For corporate leaders, this means aligning AI strategy with energy strategy. Embrace AI projects that further sustainability (smart grid, energy optimisation) and be cautious of AI expansions that outpace your access to green power. Seek partnerships in the energy sector — for example, co-develop a solar farm or wind park that can power your AI workloads. Those who proactively secure clean energy for AI will not only mitigate environmental impact but also hedge against future carbon regulations or fossil price volatility.

Geopolitical and economic crossroads

AI’s energy demands are now a factor on the geopolitical chessboard. Nations are racing to support their tech industries with reliable power (often in competition with climate goals), and energy dependencies are influencing tech policies. Three major theatres highlight this dynamic: the US-China tech competition, Europe’s regulatory balancing act, and emerging markets vying for data centre investments.

The US-China tech war’s energy dimension

China and the United States are both pouring billions into AI, and with that comes a hunger for energy. China has launched an “East Data, West Computing” initiative, investing an estimated US$75 billion to build huge data centre hubs in its inland provinces. Why inland? Because electricity is cheaper there — for example, coal-rich Inner Mongolia offers industrial power rates around US$0.03 per kWh, among the lowest in the world.

By situating AI data centre next to coal plants in the interior, China can fuel its AI growth at low cost (albeit with high emissions). This strategy effectively leverages China’s vast coal infrastructure to gain an edge in computing capacity.

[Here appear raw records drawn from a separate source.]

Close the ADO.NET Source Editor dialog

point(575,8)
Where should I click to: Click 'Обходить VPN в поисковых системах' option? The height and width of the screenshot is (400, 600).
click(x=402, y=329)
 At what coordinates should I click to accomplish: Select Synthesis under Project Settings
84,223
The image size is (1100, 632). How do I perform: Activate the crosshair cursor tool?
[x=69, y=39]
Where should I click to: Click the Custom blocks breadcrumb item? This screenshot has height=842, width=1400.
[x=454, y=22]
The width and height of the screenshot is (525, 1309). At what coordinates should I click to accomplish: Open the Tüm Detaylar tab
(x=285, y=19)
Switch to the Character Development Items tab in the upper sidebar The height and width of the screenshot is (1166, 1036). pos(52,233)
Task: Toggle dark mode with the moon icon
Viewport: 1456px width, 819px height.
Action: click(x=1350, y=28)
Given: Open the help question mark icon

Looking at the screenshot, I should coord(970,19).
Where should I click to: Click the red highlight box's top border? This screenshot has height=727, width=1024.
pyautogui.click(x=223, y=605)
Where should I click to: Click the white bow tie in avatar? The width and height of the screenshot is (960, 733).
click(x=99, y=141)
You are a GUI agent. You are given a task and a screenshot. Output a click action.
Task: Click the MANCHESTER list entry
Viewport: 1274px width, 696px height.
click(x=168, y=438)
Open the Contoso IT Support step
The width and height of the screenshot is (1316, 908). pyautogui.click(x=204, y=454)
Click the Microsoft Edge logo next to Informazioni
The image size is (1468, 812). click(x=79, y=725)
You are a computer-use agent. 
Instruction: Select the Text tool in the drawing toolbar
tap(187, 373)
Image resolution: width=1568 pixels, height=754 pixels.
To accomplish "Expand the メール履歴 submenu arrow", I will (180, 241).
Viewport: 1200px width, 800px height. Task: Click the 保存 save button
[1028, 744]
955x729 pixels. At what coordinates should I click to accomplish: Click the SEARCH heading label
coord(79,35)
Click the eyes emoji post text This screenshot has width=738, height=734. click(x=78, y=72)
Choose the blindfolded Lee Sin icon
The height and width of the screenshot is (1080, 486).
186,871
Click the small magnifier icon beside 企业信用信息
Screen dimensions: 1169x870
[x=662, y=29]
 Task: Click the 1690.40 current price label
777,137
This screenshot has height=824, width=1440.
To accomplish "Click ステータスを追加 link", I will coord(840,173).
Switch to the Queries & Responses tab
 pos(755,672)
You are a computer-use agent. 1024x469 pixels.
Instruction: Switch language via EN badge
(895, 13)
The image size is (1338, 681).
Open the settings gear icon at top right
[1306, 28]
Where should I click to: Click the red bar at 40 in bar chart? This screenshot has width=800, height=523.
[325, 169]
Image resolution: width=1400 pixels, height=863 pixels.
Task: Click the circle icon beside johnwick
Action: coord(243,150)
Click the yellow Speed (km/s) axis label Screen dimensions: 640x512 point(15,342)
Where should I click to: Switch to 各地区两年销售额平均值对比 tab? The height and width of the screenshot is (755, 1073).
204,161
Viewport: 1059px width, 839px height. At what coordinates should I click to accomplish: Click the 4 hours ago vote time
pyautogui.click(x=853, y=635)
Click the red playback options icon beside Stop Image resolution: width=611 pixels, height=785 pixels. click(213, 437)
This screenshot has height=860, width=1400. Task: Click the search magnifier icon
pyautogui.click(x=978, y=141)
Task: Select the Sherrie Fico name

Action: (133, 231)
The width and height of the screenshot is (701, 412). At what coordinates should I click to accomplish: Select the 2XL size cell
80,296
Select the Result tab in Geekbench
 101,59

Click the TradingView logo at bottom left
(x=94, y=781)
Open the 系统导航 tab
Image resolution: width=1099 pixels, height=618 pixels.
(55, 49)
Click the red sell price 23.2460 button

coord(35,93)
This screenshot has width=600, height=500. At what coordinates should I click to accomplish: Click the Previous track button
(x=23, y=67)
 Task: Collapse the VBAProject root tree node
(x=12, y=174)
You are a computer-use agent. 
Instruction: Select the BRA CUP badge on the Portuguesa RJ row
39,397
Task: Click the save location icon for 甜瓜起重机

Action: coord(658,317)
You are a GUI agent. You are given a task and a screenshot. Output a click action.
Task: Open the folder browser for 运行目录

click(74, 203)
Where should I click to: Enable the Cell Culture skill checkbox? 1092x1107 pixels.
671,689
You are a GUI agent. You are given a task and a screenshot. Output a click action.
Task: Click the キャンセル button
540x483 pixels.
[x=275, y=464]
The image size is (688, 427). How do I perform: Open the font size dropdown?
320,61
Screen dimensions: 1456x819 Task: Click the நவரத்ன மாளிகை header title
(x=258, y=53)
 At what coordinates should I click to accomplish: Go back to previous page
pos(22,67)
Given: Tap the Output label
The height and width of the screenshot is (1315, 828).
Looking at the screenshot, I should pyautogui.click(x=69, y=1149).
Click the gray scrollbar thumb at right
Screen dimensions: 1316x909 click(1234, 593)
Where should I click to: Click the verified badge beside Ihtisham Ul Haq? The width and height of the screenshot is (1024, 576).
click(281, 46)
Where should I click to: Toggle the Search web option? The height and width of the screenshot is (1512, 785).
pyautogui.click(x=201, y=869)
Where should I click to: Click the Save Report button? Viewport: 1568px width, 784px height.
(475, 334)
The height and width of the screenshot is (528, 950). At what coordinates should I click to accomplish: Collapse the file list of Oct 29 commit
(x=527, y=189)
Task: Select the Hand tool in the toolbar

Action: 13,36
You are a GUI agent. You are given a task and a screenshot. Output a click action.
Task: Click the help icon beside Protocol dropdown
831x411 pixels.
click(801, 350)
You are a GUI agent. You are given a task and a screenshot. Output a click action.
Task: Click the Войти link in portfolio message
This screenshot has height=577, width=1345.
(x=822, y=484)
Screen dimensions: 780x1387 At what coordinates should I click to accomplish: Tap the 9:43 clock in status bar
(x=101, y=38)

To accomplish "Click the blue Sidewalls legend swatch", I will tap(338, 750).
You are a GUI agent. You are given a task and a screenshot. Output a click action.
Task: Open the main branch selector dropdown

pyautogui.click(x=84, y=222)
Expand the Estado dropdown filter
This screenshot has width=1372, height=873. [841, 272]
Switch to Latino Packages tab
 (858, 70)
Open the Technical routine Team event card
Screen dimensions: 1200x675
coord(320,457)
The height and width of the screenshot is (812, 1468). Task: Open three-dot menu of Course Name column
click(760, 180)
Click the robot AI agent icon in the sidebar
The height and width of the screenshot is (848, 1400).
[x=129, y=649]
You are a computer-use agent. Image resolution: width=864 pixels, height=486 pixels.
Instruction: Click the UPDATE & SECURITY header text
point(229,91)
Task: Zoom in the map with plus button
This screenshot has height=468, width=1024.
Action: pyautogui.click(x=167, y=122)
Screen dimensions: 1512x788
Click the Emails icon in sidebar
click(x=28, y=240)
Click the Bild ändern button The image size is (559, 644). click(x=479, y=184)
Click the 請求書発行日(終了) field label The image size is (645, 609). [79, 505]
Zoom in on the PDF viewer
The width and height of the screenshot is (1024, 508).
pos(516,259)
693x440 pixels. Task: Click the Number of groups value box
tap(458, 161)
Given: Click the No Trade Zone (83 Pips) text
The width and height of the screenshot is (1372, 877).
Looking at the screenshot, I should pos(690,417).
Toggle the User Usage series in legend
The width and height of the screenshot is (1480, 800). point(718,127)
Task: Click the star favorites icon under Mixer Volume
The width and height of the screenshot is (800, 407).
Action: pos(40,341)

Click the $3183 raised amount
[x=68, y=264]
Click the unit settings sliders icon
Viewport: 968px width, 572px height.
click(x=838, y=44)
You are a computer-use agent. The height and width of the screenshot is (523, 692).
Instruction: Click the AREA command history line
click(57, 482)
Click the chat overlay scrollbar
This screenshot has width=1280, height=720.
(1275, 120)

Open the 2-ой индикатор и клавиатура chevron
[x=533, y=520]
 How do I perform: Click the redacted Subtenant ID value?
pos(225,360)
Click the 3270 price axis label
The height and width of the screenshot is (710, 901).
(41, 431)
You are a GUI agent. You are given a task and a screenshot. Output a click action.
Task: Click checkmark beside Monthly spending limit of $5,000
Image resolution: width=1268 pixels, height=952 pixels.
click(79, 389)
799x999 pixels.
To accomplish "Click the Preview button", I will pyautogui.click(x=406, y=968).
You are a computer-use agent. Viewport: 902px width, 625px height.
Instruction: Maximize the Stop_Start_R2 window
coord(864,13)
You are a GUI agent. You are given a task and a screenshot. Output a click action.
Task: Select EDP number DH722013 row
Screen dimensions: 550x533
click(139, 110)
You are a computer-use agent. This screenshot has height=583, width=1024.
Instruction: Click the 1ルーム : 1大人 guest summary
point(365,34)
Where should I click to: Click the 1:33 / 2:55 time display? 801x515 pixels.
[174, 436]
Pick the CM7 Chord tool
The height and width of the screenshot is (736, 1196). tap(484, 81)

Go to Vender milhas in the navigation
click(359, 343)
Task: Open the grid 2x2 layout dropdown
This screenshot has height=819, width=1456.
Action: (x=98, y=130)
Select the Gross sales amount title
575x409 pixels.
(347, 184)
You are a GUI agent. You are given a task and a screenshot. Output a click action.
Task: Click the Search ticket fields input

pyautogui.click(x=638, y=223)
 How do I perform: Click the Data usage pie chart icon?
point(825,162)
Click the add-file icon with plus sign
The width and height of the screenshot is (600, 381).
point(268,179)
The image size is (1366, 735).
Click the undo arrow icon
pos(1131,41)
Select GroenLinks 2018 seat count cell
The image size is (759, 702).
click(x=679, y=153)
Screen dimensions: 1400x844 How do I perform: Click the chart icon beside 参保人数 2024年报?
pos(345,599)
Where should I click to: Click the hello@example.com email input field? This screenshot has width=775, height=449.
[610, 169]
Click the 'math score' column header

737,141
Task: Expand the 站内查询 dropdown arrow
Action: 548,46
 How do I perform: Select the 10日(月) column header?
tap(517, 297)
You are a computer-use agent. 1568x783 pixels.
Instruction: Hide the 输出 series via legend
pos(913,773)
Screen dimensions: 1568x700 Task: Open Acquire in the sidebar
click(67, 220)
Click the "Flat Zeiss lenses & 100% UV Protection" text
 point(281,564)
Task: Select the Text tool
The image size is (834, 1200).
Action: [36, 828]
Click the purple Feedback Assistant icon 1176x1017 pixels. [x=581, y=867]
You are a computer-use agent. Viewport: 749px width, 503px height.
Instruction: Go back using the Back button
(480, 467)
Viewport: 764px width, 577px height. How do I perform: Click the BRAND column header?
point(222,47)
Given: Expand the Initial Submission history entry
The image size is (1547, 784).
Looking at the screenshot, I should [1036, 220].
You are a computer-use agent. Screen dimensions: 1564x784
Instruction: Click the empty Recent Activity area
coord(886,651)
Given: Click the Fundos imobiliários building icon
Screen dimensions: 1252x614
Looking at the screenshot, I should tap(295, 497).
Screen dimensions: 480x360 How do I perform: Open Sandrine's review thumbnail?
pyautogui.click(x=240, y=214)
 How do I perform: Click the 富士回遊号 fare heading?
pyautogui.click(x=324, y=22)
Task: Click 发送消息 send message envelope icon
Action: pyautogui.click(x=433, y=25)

Meanwhile, the US is responding with investments to support AI hotbeds at home. The Department of Energy recently announced US$2 billion for grid upgrades focused on “AI corridors” like Northern Virginia and Ohio. This includes improving transmission and reliability to ensure these regions (where many US cloud data centres cluster) can handle the increased load without blackouts or slowdowns. It’s essentially an infrastructure subsidy to keep US AI development on track and independent of energy bottlenecks.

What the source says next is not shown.